Bu model, markanın orta üst sınıfına girmekte… Yani çok daha pahalı olanları var.
Pekiyi neden bu kadar pahalı? Düşünsenize, üç milyondan yaklaşık on tane ev ya da arabayı kolunuza takıyorsunuz. Size biri yolda saati sorduğunda, şöyle kolunuzu dışa doğru kıvırıp: “Dördü on geçiyor delikanlı” demek için değil herhalde…
Uzman ve zanaatkârlar emsalleri ile mukayese edip pek çok şey söyleyebilir. Ancak söyleyecekleri hiçbir üstün nitelik, bu fiyatı izah etmez. İster üretim maliyetleri, ister fikri haklar bakımından hesap yapılsın, böyle rakamları bulamazsınız.

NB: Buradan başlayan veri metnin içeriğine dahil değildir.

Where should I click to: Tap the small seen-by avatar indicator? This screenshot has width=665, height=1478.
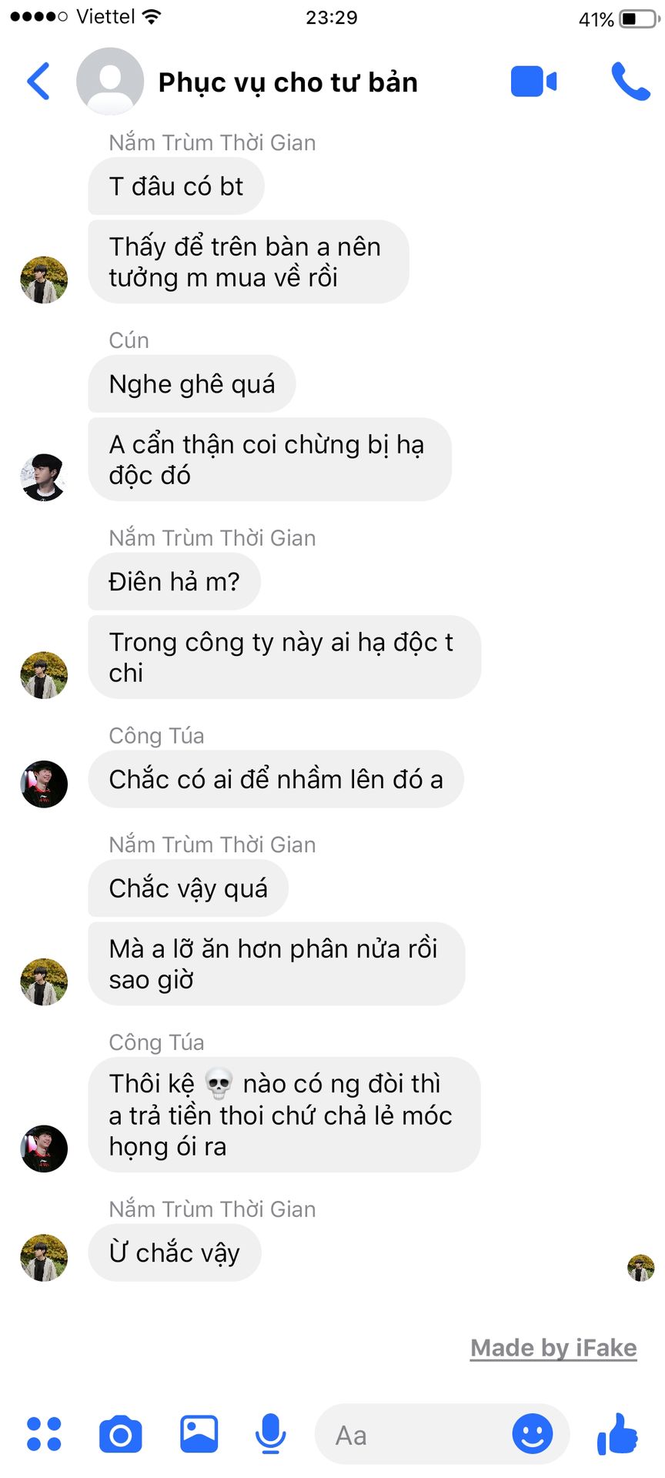pos(641,1268)
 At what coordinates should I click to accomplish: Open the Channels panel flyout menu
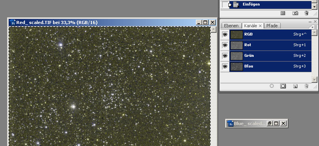(x=314, y=27)
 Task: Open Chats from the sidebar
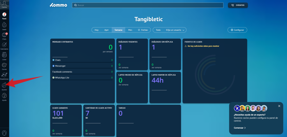click(x=4, y=35)
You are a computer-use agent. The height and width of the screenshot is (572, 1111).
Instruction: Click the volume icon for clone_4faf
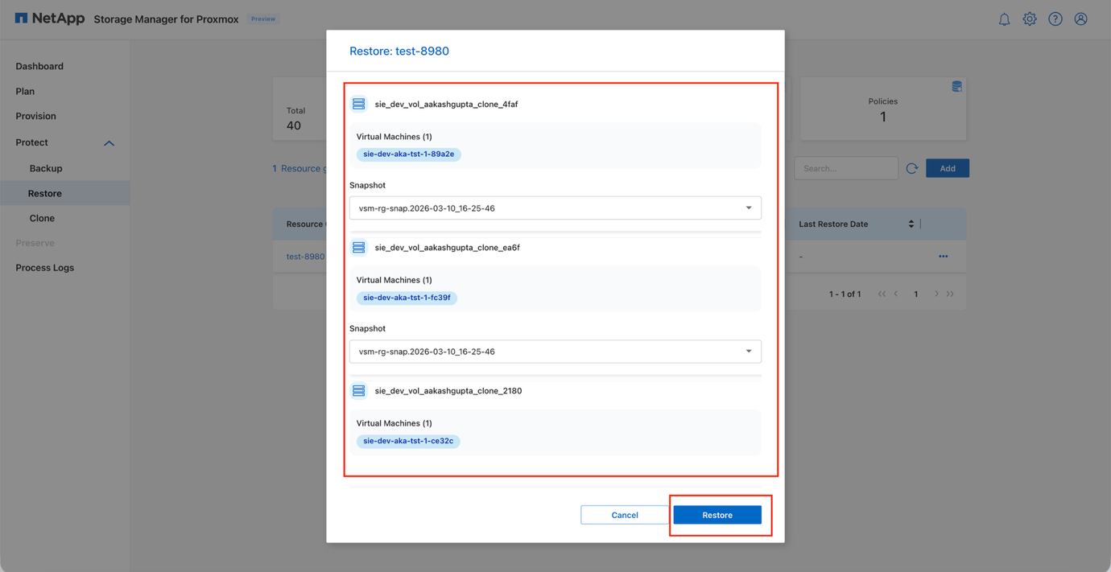click(x=359, y=104)
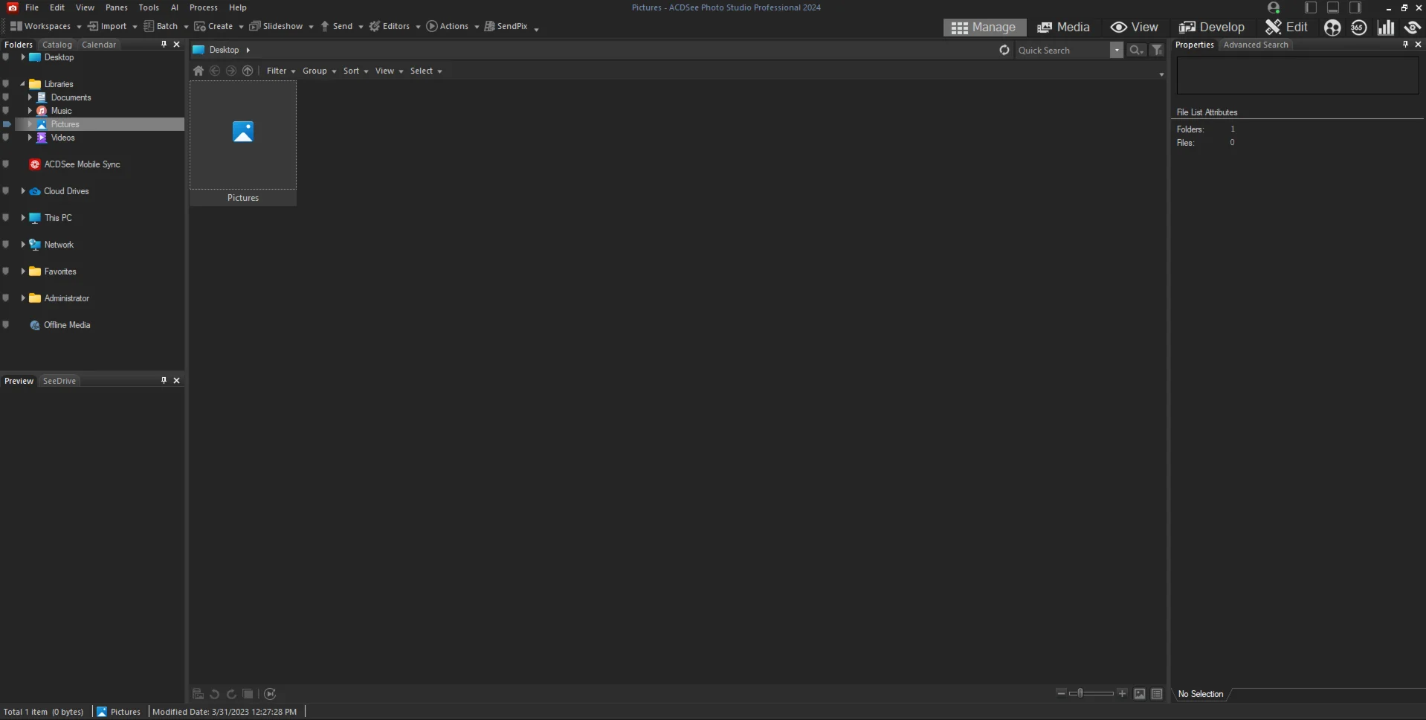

Kesinlikle değeri ederinin üzerindedir…
Meselenin sosyoloji ve psikolojiyi ilgilendiren yanları da var. Ancak dikkat çekmek istediğim nokta, kapitalizmin yüz yıllar içinde bireylerin bilincine yerleştirdiği yeni bir değer algısı ile topluma sunduğu yeni bir kast yapısıdır. Evet, bu saat bir statü sembolüdür…

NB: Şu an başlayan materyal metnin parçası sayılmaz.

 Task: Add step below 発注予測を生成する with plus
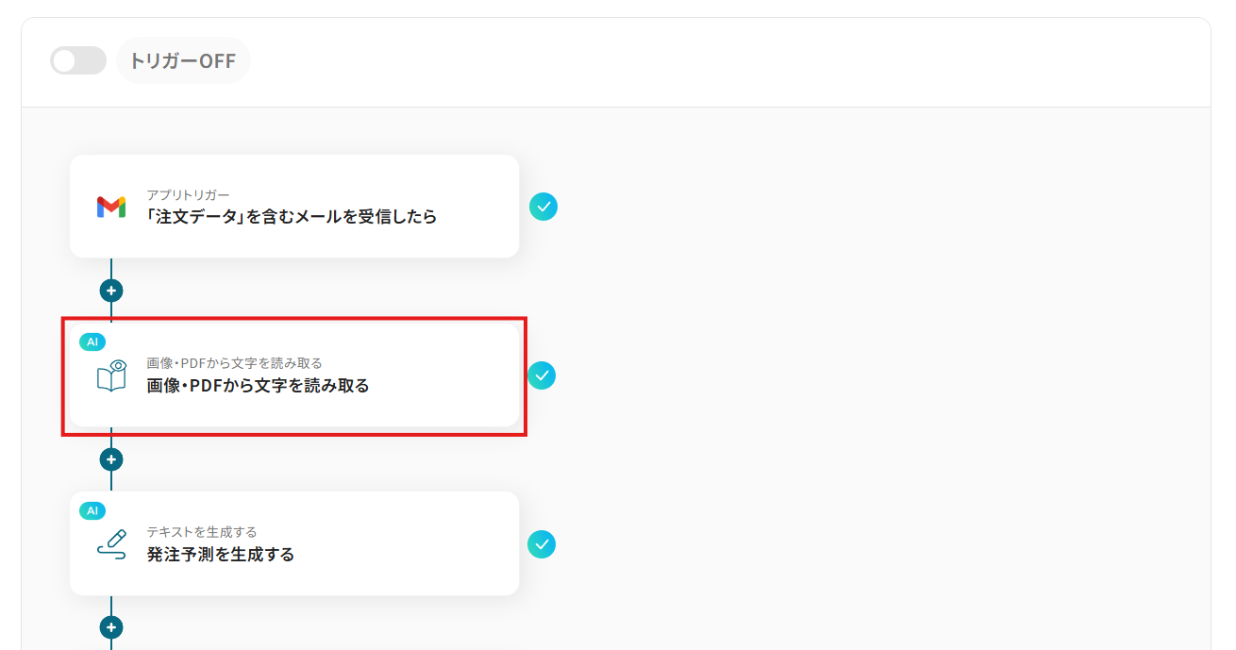(x=111, y=627)

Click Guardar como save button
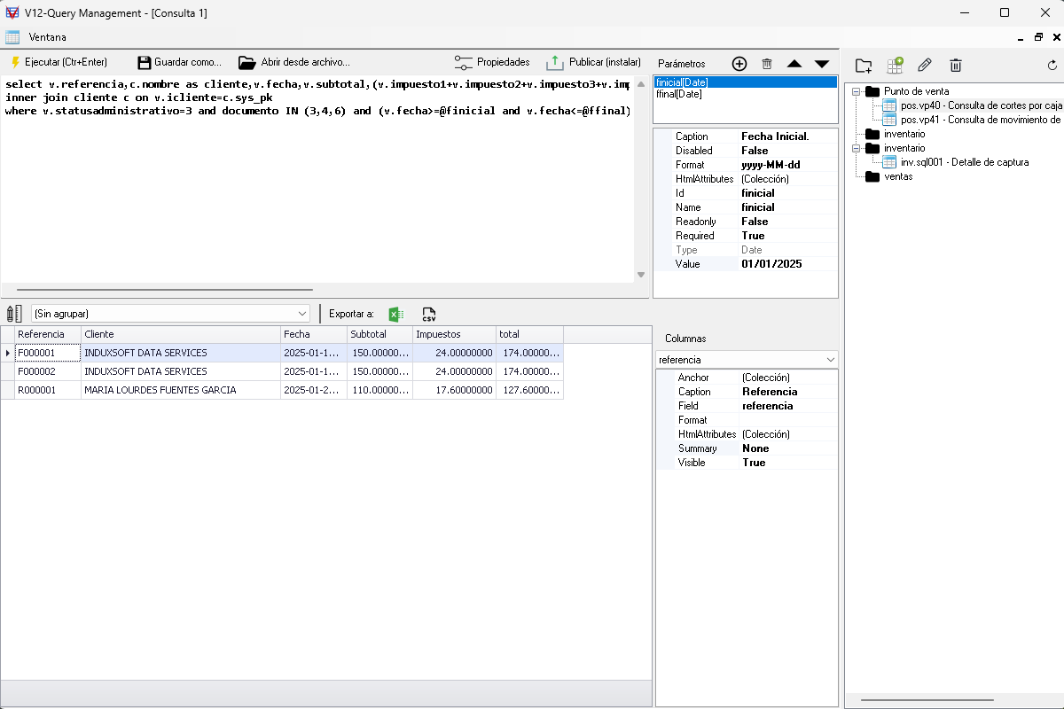(179, 63)
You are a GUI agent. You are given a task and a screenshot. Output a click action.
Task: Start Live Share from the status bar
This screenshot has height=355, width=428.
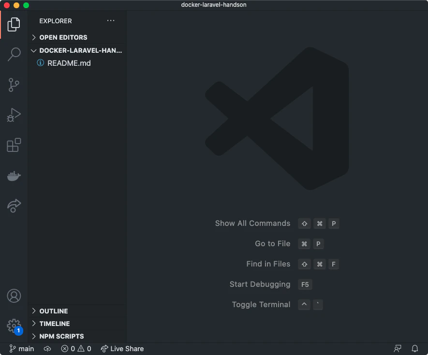click(x=122, y=348)
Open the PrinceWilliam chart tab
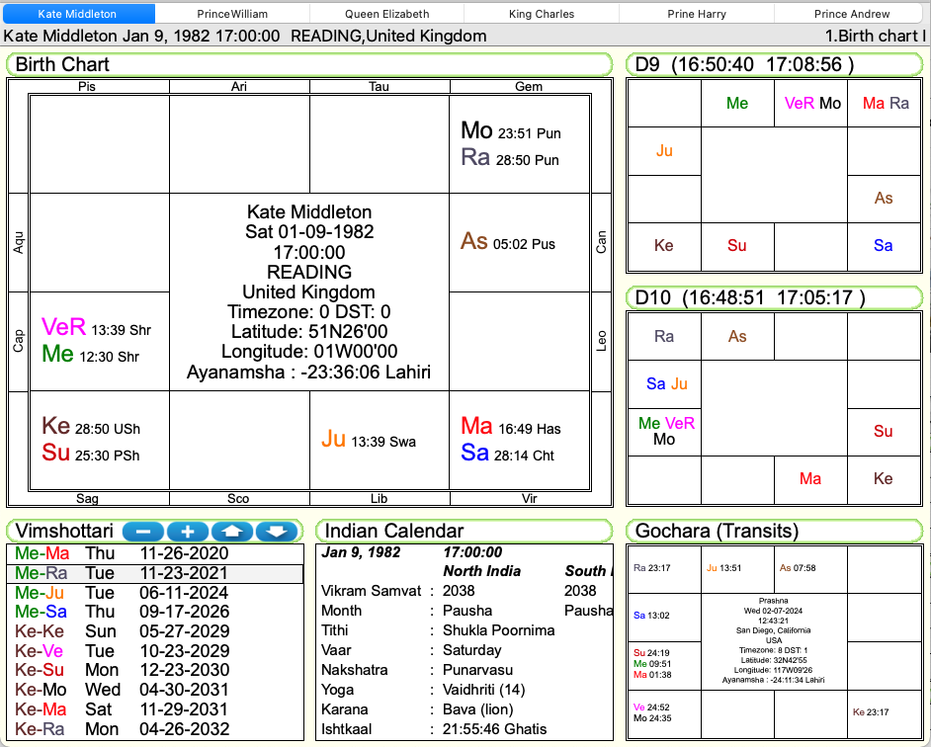The image size is (931, 747). click(x=232, y=14)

Öyle ki zamanında bir bakan, koltuğundan kaynaklı iktidarı ve görece hepimizden daha çok servetine rağmen, bu marka bir saati kolunda görmeyi çok arzu etmişti… Zira asıl değerli olan oydu ve gerçek statüyü de o belirleyecekti!
Denilebilir ki varlıklı insanların giydiği kıyafetten oturduğu eve kadar zaten hepsi pahalıdır. Mekânlarında nice kıymetli eşya, tablo ve mücevherat vardır. Araç, arsa ve bankadaki paralarının hebanı bile bilmezler. Doğrudur… ama malvarlıkları zenginliklerini gösterir, statülerini değil. Kollarına yatlarını takamaz ve evlerini sırtlarında taşıyamazlar. Bu ve benzeri saatleri taşıyanlar, sessiz bir mesajla karşısındakine daima aradaki sınırı ve bulundukları statüyü hatırlatır. Siz siz olun, kolunda böyle bir saat taşıyanın yanında emekli maaşına gelmeyen zam veya gece yarısı motorine gelen zamdan bahsetmeyin. Komik olursunuz. Karşılaşıp sohbet edebilirseniz tabii… Benim daha böyle bir ahbabım olmadı.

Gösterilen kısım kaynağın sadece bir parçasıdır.